*Task prompt*. Return only those lines of the records below in which "button" appears.

*Extracted material*.
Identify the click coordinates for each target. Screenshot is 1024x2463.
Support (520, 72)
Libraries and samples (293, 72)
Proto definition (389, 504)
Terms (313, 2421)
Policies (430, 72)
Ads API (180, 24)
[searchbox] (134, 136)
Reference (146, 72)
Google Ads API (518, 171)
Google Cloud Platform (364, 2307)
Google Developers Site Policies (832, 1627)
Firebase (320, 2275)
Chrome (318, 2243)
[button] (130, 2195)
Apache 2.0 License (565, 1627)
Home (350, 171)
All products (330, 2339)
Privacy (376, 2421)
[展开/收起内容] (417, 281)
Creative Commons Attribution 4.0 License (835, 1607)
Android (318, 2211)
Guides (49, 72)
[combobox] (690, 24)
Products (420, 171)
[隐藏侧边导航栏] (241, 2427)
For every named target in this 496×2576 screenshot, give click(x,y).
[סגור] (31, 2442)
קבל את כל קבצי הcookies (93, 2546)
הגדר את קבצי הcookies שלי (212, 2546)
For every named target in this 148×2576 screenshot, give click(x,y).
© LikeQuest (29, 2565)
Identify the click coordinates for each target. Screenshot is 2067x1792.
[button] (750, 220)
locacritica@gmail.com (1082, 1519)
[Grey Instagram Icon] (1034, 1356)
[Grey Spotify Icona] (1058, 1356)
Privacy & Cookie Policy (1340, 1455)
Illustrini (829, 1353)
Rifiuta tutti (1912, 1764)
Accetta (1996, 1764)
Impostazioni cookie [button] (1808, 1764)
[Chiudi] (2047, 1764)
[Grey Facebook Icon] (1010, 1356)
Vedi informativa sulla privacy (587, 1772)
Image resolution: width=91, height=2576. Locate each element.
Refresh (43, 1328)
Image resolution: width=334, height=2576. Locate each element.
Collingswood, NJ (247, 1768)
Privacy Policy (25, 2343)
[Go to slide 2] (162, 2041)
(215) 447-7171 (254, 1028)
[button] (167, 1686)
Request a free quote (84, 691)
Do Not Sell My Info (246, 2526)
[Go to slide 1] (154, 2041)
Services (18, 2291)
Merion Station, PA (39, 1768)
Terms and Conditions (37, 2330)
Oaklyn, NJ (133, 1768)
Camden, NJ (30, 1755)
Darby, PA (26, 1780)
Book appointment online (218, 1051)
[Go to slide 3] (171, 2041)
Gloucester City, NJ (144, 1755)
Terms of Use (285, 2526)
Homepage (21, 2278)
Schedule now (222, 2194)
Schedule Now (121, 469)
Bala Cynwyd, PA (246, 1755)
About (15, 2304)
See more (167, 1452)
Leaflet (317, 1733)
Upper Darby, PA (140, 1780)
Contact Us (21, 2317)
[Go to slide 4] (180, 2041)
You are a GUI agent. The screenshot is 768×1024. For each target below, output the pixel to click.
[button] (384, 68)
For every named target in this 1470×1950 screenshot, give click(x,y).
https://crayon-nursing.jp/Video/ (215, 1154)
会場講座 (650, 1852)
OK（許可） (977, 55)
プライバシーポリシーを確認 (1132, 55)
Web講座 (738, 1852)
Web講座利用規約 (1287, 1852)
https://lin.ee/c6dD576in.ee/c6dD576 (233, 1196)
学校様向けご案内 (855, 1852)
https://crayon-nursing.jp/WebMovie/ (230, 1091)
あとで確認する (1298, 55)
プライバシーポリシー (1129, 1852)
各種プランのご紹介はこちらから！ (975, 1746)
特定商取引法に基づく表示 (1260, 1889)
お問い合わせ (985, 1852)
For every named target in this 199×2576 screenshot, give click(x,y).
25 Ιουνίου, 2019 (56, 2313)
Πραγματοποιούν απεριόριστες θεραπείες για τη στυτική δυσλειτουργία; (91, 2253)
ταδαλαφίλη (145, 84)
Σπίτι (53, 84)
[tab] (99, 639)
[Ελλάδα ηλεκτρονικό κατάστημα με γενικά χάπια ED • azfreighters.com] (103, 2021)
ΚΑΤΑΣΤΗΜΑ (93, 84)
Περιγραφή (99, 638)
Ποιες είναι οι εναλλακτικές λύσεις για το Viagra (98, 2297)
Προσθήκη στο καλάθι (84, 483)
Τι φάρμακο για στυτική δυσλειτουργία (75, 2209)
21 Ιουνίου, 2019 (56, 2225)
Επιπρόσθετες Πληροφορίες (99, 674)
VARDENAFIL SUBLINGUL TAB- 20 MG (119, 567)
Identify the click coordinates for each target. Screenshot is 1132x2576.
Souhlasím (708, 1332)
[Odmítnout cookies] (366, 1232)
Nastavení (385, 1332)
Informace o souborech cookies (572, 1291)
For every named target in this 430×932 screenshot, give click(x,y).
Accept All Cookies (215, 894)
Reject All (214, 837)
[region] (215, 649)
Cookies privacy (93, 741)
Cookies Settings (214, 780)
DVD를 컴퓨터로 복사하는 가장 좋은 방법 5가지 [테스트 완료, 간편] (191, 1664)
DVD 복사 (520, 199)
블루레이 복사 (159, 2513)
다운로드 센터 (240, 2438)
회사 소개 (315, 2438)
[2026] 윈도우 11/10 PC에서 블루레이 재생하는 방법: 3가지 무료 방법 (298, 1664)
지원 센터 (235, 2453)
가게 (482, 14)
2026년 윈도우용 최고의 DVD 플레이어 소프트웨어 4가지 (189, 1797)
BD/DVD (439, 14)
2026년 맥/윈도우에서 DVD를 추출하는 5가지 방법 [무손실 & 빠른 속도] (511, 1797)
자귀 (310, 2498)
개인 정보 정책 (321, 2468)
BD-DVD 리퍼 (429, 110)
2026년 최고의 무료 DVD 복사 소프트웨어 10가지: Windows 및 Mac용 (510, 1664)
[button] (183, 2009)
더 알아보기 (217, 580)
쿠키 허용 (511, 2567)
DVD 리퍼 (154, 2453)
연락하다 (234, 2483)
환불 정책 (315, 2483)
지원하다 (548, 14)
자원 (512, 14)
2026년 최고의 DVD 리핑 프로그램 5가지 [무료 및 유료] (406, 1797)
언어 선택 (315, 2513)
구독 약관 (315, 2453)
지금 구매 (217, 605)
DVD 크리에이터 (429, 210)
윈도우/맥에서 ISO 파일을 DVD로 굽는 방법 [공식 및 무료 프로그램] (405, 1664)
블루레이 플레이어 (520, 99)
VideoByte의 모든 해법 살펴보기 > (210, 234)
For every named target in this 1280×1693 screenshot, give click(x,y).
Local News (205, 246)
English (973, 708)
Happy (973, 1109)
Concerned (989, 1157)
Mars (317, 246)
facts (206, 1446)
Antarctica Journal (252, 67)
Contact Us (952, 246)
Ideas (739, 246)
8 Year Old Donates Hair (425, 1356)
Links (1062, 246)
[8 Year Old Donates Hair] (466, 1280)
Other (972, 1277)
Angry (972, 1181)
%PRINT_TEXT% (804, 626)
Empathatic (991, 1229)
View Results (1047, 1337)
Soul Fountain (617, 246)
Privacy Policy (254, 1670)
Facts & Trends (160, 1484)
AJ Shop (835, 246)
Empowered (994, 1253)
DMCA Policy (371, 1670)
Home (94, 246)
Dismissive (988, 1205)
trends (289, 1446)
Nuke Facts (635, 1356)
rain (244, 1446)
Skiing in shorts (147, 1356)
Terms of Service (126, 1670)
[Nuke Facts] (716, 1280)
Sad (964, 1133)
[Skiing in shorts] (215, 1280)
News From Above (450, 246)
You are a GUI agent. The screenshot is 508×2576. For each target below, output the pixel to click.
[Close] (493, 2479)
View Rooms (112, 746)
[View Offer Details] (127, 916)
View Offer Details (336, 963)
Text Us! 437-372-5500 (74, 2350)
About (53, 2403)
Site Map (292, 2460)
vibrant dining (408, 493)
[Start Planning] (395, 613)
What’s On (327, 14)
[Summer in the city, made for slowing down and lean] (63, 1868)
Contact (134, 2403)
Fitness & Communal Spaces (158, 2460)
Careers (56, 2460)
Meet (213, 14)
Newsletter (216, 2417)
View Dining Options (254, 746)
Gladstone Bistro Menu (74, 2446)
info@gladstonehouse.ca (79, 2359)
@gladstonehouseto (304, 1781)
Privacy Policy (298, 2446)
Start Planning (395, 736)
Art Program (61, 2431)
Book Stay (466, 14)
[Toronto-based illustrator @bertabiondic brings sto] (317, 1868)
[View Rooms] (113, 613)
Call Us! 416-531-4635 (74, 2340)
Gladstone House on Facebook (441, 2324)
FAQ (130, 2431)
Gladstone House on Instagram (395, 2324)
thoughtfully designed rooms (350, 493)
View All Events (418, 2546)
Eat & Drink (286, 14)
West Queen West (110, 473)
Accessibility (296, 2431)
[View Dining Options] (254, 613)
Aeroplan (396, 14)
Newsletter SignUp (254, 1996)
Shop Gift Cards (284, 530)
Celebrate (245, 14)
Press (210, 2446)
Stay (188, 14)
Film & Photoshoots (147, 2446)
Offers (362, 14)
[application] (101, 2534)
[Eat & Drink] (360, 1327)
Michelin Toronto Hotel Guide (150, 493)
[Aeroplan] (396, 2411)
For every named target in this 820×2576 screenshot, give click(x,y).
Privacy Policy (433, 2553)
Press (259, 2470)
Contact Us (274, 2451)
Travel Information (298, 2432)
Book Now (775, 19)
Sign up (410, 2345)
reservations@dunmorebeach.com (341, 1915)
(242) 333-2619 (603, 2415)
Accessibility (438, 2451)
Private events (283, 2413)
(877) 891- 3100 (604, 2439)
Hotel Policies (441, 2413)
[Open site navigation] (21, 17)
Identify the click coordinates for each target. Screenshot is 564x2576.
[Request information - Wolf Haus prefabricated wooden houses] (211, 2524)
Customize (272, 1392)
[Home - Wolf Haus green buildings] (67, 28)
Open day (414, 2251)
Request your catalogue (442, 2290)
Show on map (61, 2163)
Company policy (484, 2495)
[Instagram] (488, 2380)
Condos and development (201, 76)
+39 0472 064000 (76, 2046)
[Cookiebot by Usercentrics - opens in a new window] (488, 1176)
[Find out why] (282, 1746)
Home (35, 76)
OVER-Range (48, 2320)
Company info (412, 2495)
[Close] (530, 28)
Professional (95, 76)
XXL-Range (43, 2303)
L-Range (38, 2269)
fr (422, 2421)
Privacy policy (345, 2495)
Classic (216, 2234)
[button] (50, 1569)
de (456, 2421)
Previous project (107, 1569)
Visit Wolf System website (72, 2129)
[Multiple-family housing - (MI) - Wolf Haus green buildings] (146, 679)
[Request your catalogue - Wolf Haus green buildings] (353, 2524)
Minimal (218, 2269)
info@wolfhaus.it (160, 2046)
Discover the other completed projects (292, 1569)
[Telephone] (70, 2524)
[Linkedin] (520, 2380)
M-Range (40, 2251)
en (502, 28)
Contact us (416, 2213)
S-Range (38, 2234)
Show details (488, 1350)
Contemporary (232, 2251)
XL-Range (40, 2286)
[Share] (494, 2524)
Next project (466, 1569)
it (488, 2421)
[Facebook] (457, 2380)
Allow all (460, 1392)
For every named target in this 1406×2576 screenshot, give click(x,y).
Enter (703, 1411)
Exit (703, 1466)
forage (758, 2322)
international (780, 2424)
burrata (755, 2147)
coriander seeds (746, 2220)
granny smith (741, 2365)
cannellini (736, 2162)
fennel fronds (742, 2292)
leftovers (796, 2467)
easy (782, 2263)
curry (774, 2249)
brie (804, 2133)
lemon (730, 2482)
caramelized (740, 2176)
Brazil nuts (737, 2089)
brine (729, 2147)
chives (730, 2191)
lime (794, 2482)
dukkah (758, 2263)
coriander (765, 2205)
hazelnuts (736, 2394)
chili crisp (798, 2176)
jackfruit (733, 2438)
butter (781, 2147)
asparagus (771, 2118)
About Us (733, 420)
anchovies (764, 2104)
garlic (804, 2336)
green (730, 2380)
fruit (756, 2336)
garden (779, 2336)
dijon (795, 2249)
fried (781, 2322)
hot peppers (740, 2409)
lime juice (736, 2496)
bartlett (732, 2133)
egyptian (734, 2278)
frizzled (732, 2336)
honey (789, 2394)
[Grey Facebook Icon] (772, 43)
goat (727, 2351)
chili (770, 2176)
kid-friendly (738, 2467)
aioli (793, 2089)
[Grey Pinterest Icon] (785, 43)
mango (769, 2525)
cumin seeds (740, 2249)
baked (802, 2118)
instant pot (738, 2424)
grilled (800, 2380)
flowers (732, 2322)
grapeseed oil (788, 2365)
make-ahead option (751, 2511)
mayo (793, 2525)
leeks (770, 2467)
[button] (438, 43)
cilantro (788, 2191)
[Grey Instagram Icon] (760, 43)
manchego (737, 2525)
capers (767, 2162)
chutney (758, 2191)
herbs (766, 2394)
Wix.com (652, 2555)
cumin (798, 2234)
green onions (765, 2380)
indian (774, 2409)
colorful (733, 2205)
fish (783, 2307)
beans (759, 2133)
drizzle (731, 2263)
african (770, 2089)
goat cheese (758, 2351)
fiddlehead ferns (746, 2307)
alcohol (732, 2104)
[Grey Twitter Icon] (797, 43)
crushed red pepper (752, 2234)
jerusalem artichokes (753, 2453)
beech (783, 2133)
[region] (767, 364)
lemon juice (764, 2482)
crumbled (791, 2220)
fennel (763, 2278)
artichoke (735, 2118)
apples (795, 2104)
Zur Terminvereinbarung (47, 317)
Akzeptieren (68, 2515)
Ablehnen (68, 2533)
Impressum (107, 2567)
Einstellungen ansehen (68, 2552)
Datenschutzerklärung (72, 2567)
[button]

*Solution*.
[button] (130, 2195)
[button] (750, 220)
Impostazioni cookie [button] (1808, 1764)
[button] (167, 1686)
[button] (384, 68)
[button] (183, 2009)
[button] (50, 1569)
[button] (438, 43)
[button]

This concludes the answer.